## DATA LISTING:
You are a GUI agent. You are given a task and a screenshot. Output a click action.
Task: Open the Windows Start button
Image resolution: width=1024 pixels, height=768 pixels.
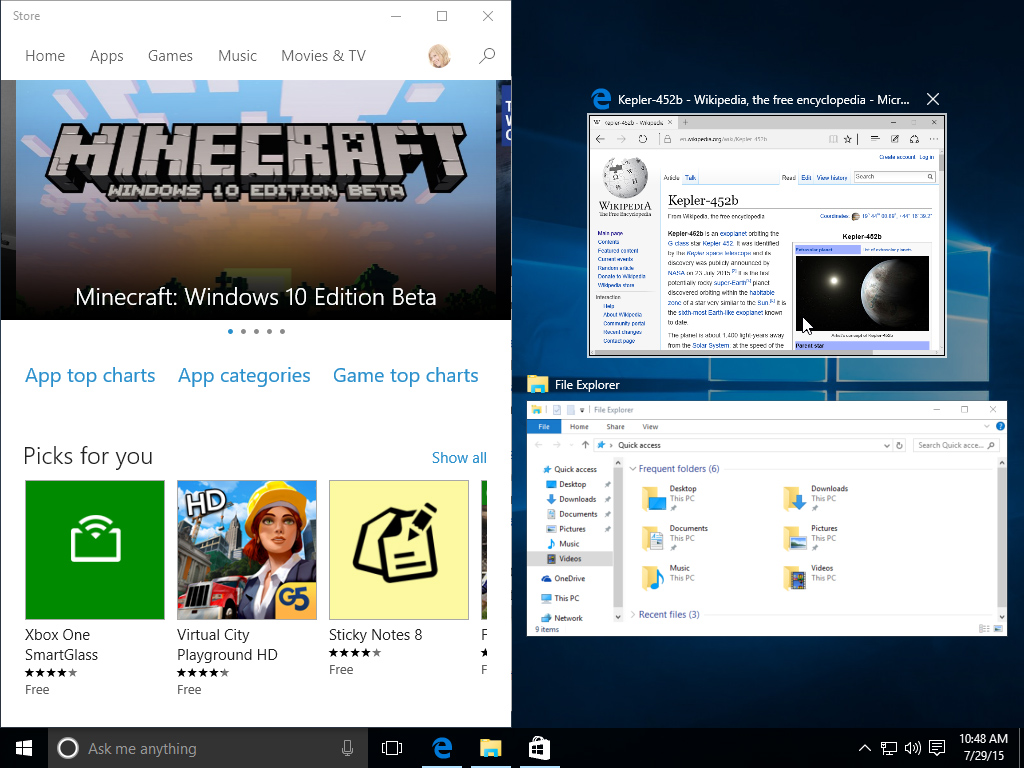(24, 748)
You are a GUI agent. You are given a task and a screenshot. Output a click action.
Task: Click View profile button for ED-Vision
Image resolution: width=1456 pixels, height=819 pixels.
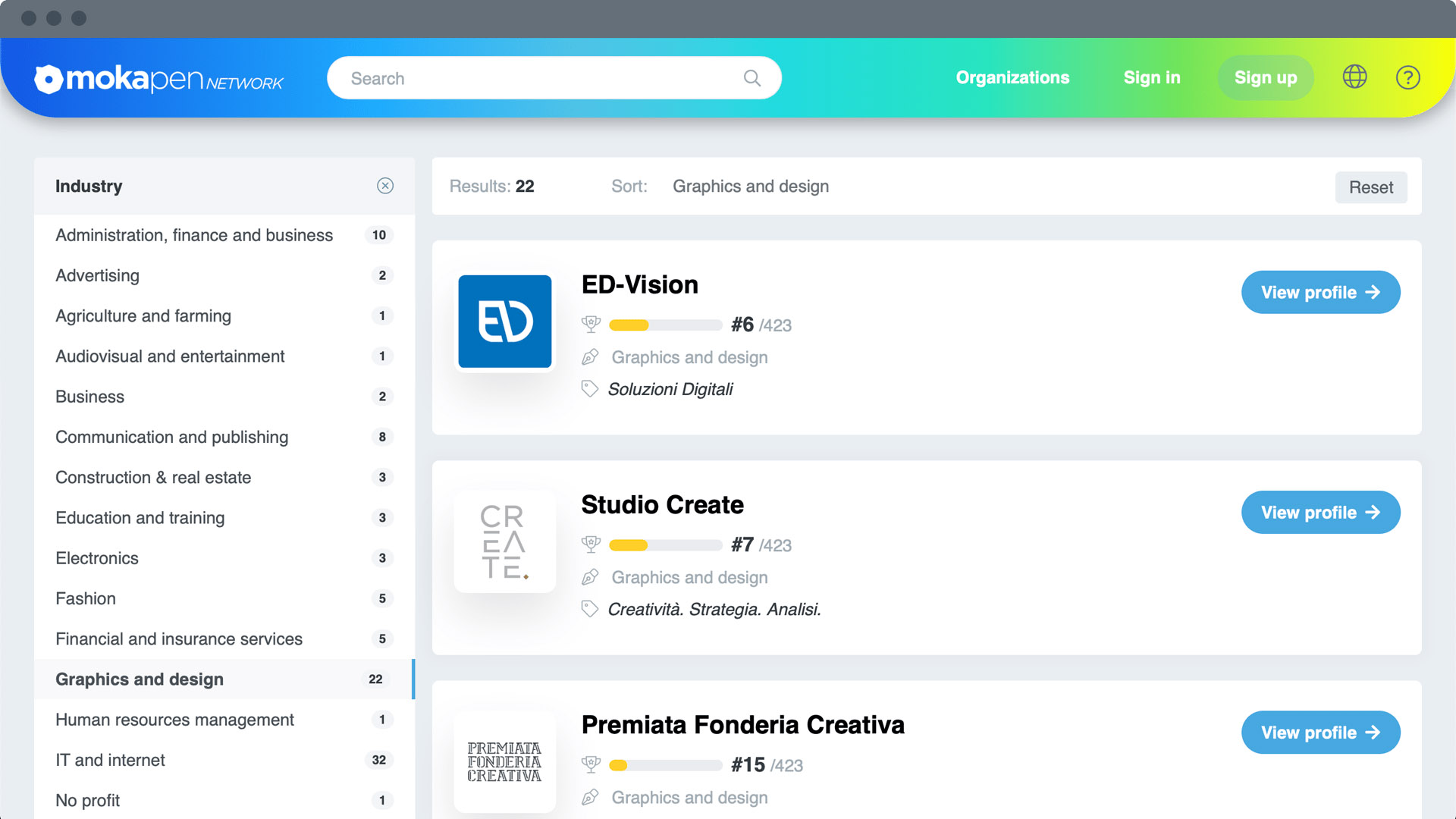pos(1321,292)
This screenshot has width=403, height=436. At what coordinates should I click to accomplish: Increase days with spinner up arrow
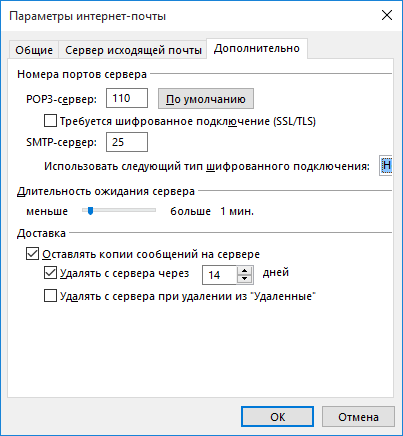245,271
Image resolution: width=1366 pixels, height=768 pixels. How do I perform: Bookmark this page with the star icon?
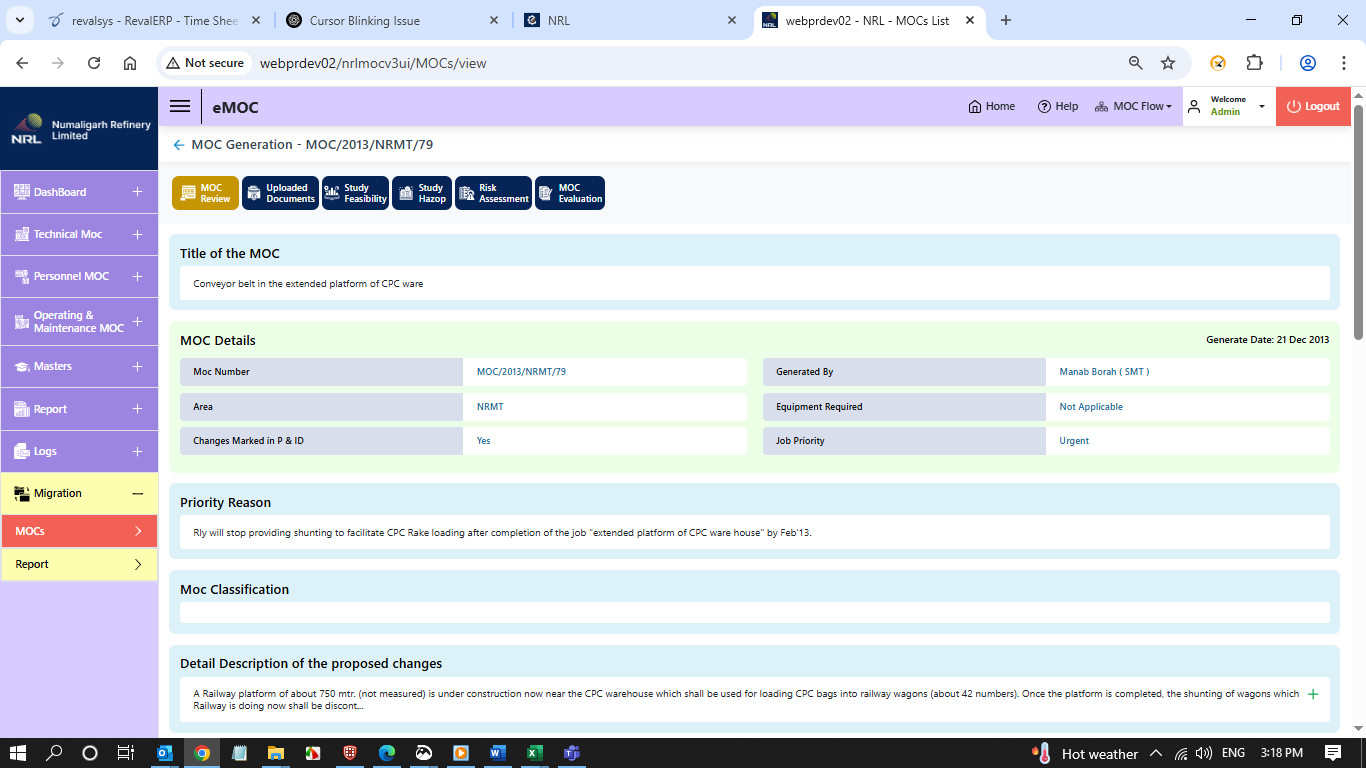pyautogui.click(x=1167, y=63)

## TASK:
Output the entries verbatim, skipping images.

## WRITTEN RESPONSE:
You are a GUI agent. You are given a task and a screenshot. Output a click action.
Task: Open the Windows Start button
Image resolution: width=1024 pixels, height=768 pixels.
(24, 748)
You are a GUI agent. You are given a task and a screenshot. Output a click action.
Task: Click View profile button for ED-Vision
Image resolution: width=1456 pixels, height=819 pixels.
pos(1321,292)
This screenshot has width=403, height=436. At what coordinates should I click to accomplish: Increase days with spinner up arrow
245,271
Image resolution: width=1366 pixels, height=768 pixels. How do I perform: Bookmark this page with the star icon?
pyautogui.click(x=1167, y=63)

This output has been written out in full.